La vida está llena de últimos momentos. Apenas segundos en los que ocurre algo que no volverá a pasar jamás. Un beso, una mirada, una caricia, una conversación, una palabra, un café… Si supiéramos que son los últimos tal vez serían diferentes. O por lo menos terminarían de otra forma.
Historias que merecen mejores finales: el portazo de quien se va, el silencio de una amistad perdida, la soberbia que no permite una disculpa, el orgullo que lleva hacia el olvido, la rabia que silencia la razón, y un etcétera de momentos definitivos que pasan sin que sepamos que lo son.
Si aquél genio de los cuentos me concediera tres deseos, renunciaría a los dos últimos con tal de usar el primero para cambiar los finales de mis errores. Me volvería a equivocar –pues decidir y fallar también es vivir-, pero sin el portazo ni el silencio ni la soberbia ni el orgullo ni la rabia. Porque son finales con malos recuerdos; momentos que al ser los últimos se guardan como si fueran los únicos, y borran todos los demás.
Todo sería diferente si aprendiera a reconocer el final. Saber cuándo irse es tan importante como irse bien: sin rencores, sin nada por decir –o sabiendo qué callar-, sin reproches. En fin, sin un mal último recuerdo. Ahora que lo pienso mejor, con mi único deseo le pediría al genio que me enseñara a decir adiós porque nada más cierto como eso de que una retirada a tiempo es una victoria.

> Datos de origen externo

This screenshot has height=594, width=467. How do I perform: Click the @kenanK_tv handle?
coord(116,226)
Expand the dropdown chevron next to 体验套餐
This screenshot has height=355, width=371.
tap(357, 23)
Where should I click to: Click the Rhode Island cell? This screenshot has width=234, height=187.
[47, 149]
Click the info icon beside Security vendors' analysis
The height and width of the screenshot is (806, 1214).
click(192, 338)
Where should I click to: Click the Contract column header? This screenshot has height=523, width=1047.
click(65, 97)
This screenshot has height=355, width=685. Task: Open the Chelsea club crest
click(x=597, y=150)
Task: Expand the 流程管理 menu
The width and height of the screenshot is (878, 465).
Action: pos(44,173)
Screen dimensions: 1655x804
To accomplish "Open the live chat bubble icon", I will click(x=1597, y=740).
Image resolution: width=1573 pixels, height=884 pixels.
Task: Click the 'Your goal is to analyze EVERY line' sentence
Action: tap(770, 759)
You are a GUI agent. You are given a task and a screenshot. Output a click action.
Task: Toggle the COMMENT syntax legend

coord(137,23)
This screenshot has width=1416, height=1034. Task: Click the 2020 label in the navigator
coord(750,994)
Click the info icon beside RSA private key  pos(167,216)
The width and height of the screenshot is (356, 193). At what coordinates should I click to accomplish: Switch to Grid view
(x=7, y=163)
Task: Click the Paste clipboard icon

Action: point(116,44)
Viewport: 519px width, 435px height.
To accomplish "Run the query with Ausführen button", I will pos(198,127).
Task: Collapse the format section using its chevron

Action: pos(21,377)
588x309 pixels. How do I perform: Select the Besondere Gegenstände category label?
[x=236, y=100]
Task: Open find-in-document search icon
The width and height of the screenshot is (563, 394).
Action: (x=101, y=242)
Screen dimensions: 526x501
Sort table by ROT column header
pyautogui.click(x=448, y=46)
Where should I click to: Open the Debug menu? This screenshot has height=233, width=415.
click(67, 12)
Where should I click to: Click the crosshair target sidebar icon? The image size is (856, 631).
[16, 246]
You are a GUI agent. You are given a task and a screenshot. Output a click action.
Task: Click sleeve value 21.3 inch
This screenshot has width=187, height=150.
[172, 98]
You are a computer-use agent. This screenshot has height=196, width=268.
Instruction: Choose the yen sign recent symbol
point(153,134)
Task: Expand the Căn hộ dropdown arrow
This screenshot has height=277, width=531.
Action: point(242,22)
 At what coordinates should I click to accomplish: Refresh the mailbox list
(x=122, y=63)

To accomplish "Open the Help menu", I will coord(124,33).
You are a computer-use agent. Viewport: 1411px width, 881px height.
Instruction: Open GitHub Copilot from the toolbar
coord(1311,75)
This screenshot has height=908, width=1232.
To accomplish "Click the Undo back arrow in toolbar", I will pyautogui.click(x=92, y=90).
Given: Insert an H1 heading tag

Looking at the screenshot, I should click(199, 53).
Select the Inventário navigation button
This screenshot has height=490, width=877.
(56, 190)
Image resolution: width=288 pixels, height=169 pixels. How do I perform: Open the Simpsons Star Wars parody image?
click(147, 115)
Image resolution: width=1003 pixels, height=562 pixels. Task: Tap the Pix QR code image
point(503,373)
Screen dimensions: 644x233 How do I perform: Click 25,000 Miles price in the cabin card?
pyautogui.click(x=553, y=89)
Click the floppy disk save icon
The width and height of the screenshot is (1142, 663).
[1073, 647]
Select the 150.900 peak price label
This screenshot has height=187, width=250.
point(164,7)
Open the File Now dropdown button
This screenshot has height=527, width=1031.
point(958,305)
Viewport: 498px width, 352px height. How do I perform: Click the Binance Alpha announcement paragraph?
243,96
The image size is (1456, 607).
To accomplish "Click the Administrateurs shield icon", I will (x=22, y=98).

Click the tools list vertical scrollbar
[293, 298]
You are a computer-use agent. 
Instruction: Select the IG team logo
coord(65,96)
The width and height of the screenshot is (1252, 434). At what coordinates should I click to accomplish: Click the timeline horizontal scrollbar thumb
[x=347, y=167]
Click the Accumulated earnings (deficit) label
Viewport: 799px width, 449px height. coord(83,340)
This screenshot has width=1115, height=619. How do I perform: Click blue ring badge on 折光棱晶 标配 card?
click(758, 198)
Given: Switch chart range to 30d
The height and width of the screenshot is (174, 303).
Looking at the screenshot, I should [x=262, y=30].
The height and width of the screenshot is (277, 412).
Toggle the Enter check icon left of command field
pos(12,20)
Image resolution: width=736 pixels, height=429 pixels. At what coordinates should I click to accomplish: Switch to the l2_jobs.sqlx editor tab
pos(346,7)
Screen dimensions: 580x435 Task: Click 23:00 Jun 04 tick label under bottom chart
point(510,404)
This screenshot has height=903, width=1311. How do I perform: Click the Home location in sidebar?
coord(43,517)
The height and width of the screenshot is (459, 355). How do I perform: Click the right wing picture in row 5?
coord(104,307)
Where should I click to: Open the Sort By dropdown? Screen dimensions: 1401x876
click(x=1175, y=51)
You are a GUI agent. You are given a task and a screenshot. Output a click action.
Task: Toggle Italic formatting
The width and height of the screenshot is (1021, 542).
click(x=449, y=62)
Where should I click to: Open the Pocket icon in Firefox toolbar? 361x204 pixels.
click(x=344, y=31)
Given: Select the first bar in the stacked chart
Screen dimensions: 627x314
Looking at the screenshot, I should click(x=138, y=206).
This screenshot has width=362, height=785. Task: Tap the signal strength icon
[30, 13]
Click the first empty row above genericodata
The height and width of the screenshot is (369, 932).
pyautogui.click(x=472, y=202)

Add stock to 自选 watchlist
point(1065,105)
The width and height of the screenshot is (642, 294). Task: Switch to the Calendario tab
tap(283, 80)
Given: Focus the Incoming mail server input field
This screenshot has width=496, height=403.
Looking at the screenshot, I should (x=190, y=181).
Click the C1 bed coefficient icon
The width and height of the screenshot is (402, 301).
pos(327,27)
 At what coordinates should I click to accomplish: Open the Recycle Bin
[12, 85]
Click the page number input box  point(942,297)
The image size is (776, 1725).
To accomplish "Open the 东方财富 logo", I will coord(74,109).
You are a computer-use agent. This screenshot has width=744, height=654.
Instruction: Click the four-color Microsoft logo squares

PD: Gracias a quienes me acompañaron en este blog. Fueron varios años en los que escribí con el mejor propósito que tengo para hacerlo: escribir por escribir, escribir para vivir, escribir para no olvidar, para desahogarme. Estaré en otras páginas, con otros temas.
Hoy les digo adiós: después de todo parece que el genio algo me enseñó.